Metabolism studies in the rat have shown that MDMA can be hydroxylated at all three possible aromatic positions. The three corresponding compounds with N-demethylation also are formed. The 6-position is favoured. All metabolites are observed in the liver, only the 6-hydroxyl isomer in the brain, and none can be found in urine.

Lim, H.K., Zeng, S., Chei, D.M. and Foltz, R.L. Comparitive Investigation of Disposition of 3,4-(Methylenedioxy)methamphetamine (MDMA) in the Rat and the Mouse by a Capillary Gas Chromatography-Mass Spectrometry Assay based on Perfluorotributylamine-enhanced Ammonia Positive Ion Chemical Ionization . J. Pharmaceut. Biomed. Anal. 10 657-665 (1992).
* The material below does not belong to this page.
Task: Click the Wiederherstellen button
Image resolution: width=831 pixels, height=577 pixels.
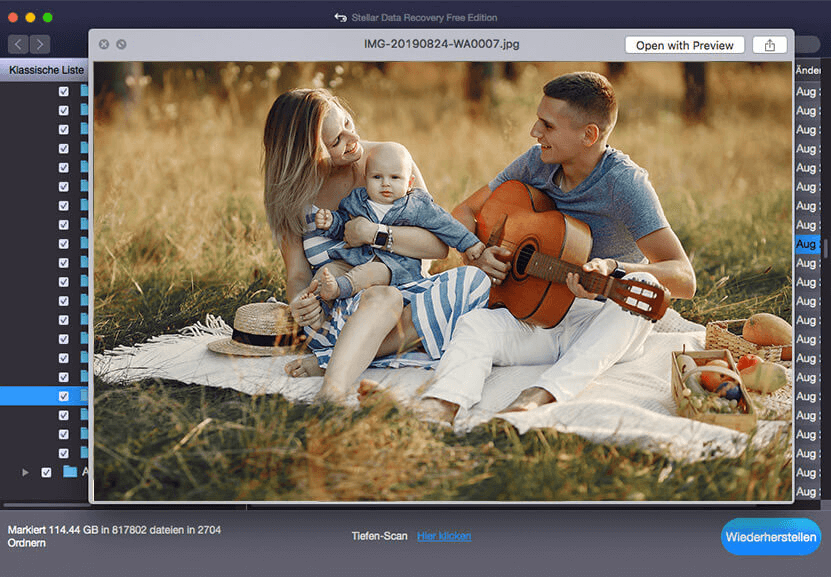Action: (x=771, y=537)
An assay is described that allows a quantitative measure of MDMA and three of its primary metabolites, methylenedioxamphetamine, 4-hydroxy-3-methoxymethamphetamine and 4-hydroxy-3-methoxyamphetamine. The latter two metabolites were excreted mainly as the glucuronide and sulfate conjugates. The metabolic patterns of the rat and the mouse are compared.

Lin, L., Kumagai, Y., Cho, A.K. Enzymatic and Chemical Demethylenation of (Methylenedioxy)amphetamine and (Methylenedioxy)methamphetamine by Rat Brain Microsomes. Chem Res. Tox. 5 401-406 (1992)
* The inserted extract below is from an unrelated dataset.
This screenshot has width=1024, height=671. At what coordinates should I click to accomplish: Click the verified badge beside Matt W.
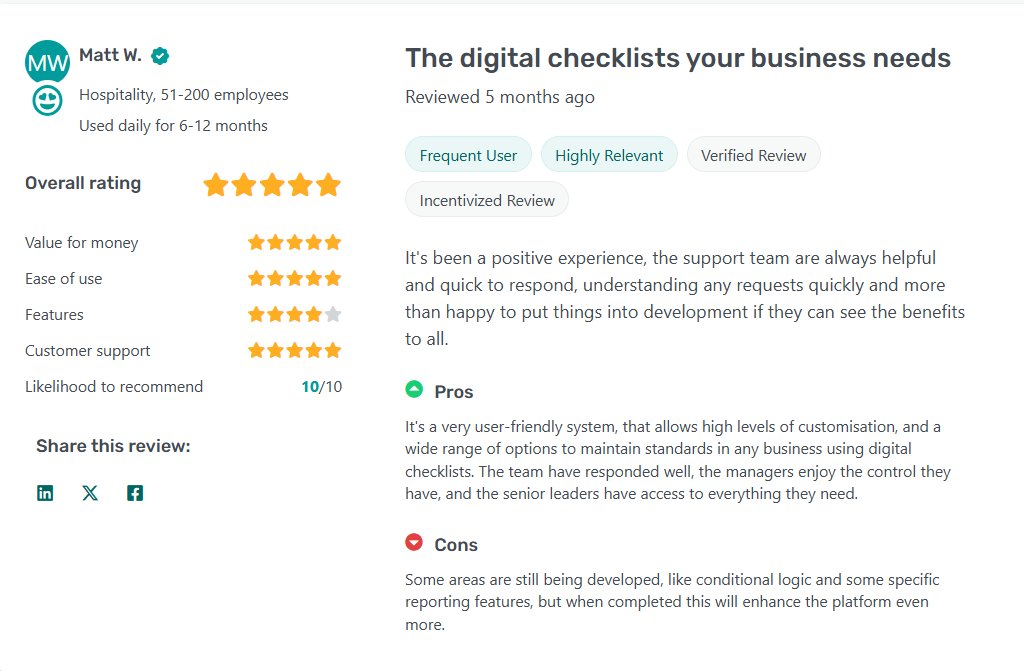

Metabolism of MDA and MDMA by microsomal preparation from rat brains. The products observed were the corresponding catechol derivatives. The oxidizing agents appear to involve both a cytochrome P-450 component and hydroxyl radical.

Yousif, M.Y., Fitzgerald, R.L., Narasimhachari, N., Rosecrans, J.A., Blanke, R.V. and Glennon, R.A. Identification of Metabolites of 3,4-Methylenedioxymethamphetamine in Rats. Drug and Alcohol Dependence. 26 127-135 (1990).

Two metabolites of MDMA have been established as being present in rat urine, by both HPLC and GCMS; these were MDA and 4-hydroxy-3-methoxy-N-methylamphetamine. From HPLC alone, evidence was found for the positional isomer 3-hydroxy-4-methoxy-N-methyl- amphet-amine, for 4-hydroxy-3-methoxy-amphet amine, and for 3,4-dihydroxy- amphetamine, but these were not confirmed by GCMS. MDA was identified in both plasma and brain extracts.